Originally Posted by hercules
Can someone please explain to me normal subgroups.

Take a group, G. then N is called a normal subgroup of G iff $\displaystyle \forall n \in N$ and $\displaystyle \forall g \in G$, $\displaystyle gng^{-1} \in N$

You can also say N is a normal subgroup of G if the sets of left and right cosets of N in G coincide, or $\displaystyle \forall g \in G$, $\displaystyle gN = Ng$

Quote:

also, is a subgroup of an abelian group, necessarily abelian?
Say H is a subgroup of an abelian group, G.

Take $\displaystyle x,y \in H$

Then since H is a subgroup, $\displaystyle x,y \in G$

Since G is abelian, you can say $\displaystyle x*y=y*x$

So $\displaystyle x*y = y*x \in H$ by closure

So yes, a subgroup of an abelian group is abelian. :)
• Mar 9th 2008, 06:49 PM
ThePerfectHacker
Quote:

Originally Posted by hercules
if you have H a subgroup of an abelian group G and b is an element of G, then the right coset to which b belongs is same as the left coset to which b belongs. (proving Hb=bH).

There are different ways to define normality, the way I perfer (and most algebra books use) is a subgroup $\displaystyle H$ of $\displaystyle G$ such that $\displaystyle ghg^{-1} \in H$ for all $\displaystyle g\in G$ and $\displaystyle h\in H$. Now suppose that $\displaystyle H$ is a subgroup that has this poperty.
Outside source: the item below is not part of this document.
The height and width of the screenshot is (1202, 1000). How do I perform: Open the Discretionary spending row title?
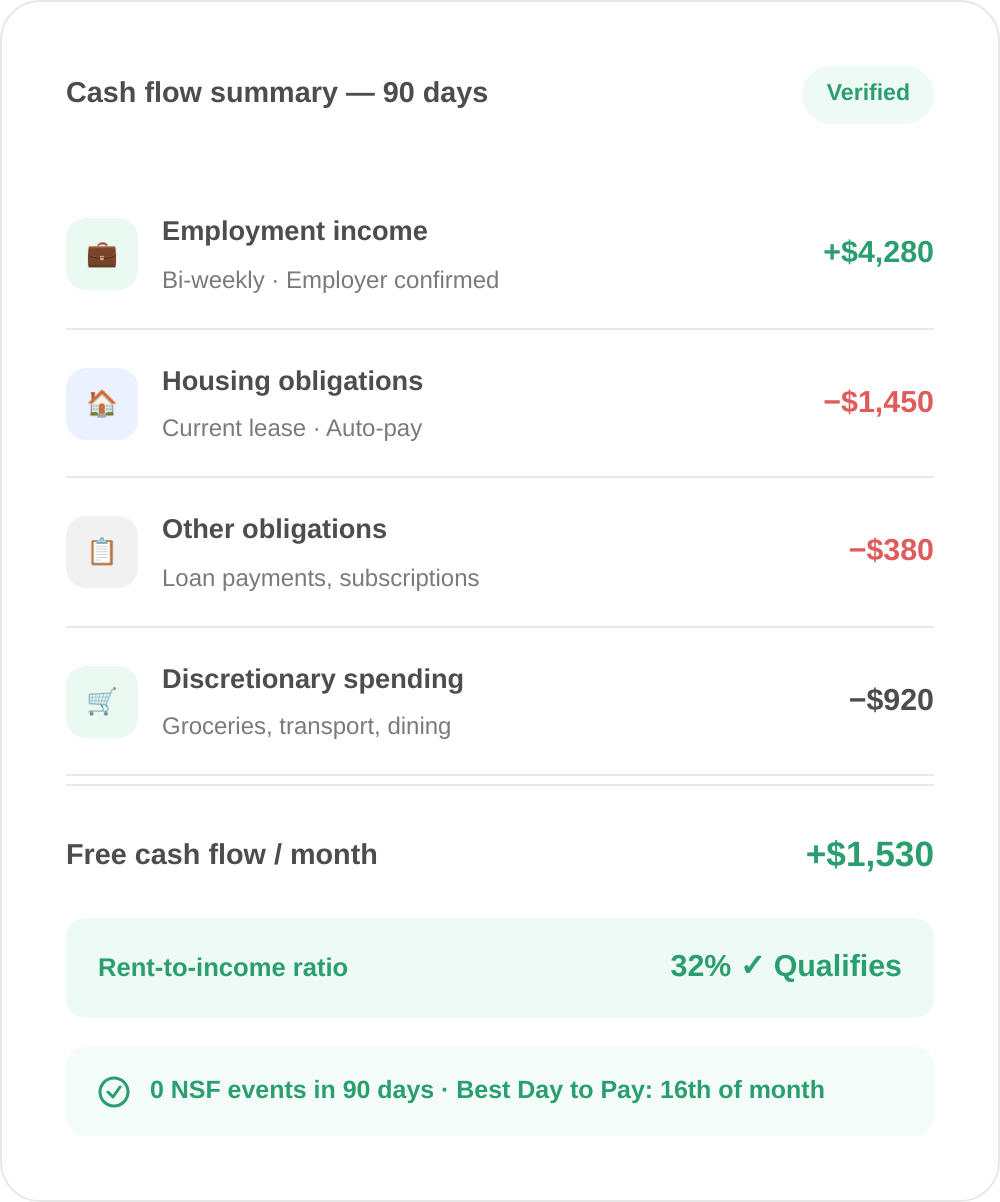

We will prove that $\displaystyle bH=Hb$ for any $\displaystyle b\in G$, by showing $\displaystyle bH\subseteq Hb \mbox{ and }Hb\subseteq bH$. Say $\displaystyle x\in bH$ then $\displaystyle x=bh_1$ but $\displaystyle bh_1b^{-1}\in H \implies bh_1b^{-1} = h_2 \implies bh_1 = h_2 b$ for some $\displaystyle h_2\in H$. And so $\displaystyle x=bh_1=h_2b\in Hb$. And the other way around is similar.